In some places the English may sound formal or even unusual, but it is proper English. In other comments on this page you can see scenarios people have given where it sounds alright, and see places where it's not unusual to say it this way.

June 16, 2017


It accepts the slang word "y'all" for "you all"

July 24, 2017


The response says "they will be back in one hour" which is incorrect. Should be " Are you going to want coffee?"

November 14, 2017


It means the same as " Will you want a coffee"

January 20, 2018


I bet no one used that sentence in real life

November 16, 2018


I wrote "Do you will want coffee?" It was marked wrong - I mean it looks strange but is it really wrong to add "do" in front?

October 30, 2014


It's not proper English to say it that way. "Do you want coffee" and "will you want coffee" are both grammatically correct (though not necessarily correct translations for this sentence).

October 30, 2014


"Would you like to drink a coffee? " is not correct?

May 7, 2016


I think is better in English ... Would you like to drink a coffee cup? or perhaps

Would you like to drink coffee?
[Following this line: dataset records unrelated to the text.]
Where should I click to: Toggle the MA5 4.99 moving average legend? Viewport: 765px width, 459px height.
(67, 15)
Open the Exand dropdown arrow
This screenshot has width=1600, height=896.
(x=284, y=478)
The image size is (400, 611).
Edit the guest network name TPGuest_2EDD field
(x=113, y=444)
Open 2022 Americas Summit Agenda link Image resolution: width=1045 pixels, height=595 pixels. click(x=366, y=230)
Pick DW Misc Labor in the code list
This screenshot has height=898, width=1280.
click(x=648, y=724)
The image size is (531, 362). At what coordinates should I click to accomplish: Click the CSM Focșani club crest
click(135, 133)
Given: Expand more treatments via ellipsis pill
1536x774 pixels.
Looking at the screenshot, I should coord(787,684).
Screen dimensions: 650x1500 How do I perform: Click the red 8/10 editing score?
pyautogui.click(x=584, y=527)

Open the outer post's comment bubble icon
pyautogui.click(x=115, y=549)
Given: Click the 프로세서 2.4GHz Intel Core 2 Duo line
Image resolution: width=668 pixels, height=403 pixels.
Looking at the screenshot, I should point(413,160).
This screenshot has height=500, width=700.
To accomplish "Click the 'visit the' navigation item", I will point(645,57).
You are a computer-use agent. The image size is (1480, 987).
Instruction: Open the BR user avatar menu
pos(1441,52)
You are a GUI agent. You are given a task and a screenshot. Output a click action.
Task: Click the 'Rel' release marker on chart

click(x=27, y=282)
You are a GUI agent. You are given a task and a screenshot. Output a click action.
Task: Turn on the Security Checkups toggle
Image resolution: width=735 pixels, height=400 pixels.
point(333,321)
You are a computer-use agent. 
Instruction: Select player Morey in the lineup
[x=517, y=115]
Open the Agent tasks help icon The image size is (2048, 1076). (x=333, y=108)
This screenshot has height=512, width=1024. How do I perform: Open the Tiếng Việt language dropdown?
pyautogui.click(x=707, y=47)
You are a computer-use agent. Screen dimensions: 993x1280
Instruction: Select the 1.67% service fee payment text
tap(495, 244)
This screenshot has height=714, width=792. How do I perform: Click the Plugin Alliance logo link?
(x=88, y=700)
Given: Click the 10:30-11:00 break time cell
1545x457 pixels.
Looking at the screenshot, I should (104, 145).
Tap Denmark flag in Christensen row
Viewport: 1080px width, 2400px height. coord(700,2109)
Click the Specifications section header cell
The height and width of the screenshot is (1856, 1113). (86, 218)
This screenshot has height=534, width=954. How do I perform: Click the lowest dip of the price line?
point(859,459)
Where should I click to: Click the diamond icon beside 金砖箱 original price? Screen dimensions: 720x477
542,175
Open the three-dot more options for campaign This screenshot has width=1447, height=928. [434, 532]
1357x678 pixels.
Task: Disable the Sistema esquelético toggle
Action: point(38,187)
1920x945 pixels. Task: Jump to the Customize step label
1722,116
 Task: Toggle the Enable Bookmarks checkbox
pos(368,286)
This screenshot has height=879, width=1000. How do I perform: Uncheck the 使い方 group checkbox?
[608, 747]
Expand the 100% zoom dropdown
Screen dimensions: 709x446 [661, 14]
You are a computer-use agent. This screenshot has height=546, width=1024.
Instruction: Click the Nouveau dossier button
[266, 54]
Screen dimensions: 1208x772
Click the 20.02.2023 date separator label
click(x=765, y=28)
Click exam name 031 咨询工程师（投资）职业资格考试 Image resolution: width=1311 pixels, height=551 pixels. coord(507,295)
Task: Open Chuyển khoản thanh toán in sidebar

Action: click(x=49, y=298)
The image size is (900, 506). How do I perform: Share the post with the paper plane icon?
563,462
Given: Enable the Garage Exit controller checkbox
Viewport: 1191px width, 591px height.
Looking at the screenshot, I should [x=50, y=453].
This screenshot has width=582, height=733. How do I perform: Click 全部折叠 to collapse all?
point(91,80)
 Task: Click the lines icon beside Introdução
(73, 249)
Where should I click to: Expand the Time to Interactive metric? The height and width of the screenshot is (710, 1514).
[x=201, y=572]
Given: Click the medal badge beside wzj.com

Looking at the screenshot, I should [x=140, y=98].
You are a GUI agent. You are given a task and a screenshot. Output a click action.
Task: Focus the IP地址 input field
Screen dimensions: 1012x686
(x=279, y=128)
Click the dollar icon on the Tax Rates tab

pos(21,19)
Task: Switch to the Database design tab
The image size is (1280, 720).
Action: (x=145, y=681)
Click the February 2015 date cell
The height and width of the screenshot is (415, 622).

But this is not correct for Duo.

July 1, 2016


"Would you like..." has the same basic meaning as "are you going to want", but I don't think it's a direct translation of "¿ustedes van a querer..." (that would be something like "ustedes gustarían..." I think; not sure). That's probably why your second sentence wasn't accepted, but you could report it and see what happens.

In your first sentence, "coffee cup" refers to the cup itself which is why Duolingo couldn't accept it. You'd have to say either "coffee" or "cup of coffee" to refer to the drink. Eg: "Would you like to drink coffee?" or "Would you like to drink a cup of coffee?" (which are both grammatically correct, but not necessarily translations accepted by Duolingo).

July 1, 2016


Ustedes refers to a group of people, usted refers to one person, I believe the sentence is improper

September 24, 2016


Stupid sentence. Doesnt make no sense

April 7, 2018


Want, wants and love are given as definitions. So, if love is used it should be correct, but like is not correct. Oh well

June 21, 2016


In this context "want" is the right translation. It could be translated to "love" when talking about your feelings for somebody. I don't think it would ever really translate to "like".

The list of definitions are just like a dictionary - not all the meanings apply to all sentences.